Harvey glanced over at the papers. "Wouldn't you prefer whatever that is handled by someone who, say, actually gives a shit?"

"I want it handled by someone who believes his first loyalty is to his clients," Donna said.

He looked then, she could see his eyes scanning over the top page. After a moment he asked, "What is this to you?"

"A favor to a friend."

"Donna," Harvey said, not short or sharp, but demanding all the same.

Donna took a breath. "There was a time I would have married Gwen, if she'd asked. And it would have been nice, you know, to file my federal taxes jointly."

"She didn't ask," Harvey said, anger simmering under the statement.

It took Donna a moment before she laughed. "I've gotten over my broken heart, Harvey. She's a good friend, and the case is—" Donna shrugged. Political sincerity wasn't something she was all that comfortable expressing.

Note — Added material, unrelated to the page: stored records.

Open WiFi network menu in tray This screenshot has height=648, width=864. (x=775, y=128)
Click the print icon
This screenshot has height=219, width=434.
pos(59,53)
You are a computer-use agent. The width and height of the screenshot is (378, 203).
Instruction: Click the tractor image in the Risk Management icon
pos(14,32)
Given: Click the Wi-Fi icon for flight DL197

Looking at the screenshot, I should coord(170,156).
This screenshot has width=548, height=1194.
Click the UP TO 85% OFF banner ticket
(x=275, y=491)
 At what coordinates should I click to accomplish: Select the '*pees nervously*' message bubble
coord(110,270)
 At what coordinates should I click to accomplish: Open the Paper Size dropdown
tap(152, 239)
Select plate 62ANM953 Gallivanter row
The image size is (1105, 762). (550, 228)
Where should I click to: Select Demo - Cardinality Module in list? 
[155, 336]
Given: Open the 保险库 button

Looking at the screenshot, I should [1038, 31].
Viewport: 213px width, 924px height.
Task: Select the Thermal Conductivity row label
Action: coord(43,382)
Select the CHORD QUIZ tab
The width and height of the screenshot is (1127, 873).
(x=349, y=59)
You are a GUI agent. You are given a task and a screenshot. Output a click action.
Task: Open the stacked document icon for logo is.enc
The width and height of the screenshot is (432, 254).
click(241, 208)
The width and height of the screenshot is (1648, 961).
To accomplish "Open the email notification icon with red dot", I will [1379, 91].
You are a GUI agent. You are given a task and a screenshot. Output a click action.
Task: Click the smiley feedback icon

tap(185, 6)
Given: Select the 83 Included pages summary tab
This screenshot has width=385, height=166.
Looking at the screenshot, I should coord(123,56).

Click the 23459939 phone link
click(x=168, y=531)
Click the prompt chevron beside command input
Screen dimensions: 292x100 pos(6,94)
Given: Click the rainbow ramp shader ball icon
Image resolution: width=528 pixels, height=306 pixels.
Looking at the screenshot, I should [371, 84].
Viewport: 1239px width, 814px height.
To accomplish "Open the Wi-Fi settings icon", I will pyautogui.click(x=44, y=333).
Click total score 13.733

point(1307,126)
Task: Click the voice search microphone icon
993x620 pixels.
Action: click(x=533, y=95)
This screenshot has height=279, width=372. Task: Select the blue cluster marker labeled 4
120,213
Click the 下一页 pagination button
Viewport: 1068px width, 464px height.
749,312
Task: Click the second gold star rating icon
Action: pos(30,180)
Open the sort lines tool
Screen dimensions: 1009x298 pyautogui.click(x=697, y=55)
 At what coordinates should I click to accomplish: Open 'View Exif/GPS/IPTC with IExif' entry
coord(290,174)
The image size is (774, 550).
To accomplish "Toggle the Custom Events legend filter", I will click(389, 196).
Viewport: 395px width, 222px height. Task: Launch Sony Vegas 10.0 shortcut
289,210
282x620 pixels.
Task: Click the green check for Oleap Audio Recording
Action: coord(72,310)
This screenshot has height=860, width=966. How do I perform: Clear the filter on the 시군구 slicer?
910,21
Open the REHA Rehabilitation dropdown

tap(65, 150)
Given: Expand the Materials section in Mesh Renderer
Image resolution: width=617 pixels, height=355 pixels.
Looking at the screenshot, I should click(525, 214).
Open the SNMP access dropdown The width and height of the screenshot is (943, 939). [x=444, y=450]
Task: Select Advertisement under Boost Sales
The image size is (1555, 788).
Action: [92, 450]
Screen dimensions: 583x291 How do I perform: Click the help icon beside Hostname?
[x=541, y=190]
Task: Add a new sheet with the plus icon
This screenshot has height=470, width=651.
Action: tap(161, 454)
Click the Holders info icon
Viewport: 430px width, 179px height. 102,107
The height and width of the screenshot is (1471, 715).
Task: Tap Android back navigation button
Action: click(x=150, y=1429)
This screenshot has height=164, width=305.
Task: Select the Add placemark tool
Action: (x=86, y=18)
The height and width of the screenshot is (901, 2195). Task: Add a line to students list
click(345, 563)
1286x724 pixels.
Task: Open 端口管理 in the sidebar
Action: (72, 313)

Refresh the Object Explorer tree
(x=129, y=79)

"If I take the case, will you answer a question?"

"You're going to take the case," Donna told him. "But fine, sure, go ahead."

"Why didn't you ever just tell me?"

"Honestly? I figured you knew. You always know everything else."

Harvey tilted his head slightly. "I did know. But that wasn't the question I asked."

"How many out people do you know at power firms?" She didn't bother to hold back on her look of derision. "Our world pays lip service to this sort of thing, ignores it in clientele, and hires it only so long as it stays nice and adequately hidden."

Harvey's eyebrows climbed into his hairline. "You think I would have fired you? Over this? That's—"

"No," she stopped him, because she knew when she'd hurt him, and that hadn't been her intention. "No, Harvey. For one thing, I would hope you'd find a smoother and less EEOC-feather-ruffling way of going about it." Then, after a second, "But as a point of interest, we have more than once hired on gay associates as part of a diversity quota."

Harvey smirked then, picking up the application. "Well. Fuck that."

Donna didn't give into the desire to be giddy over her victory until she was well out of his sight.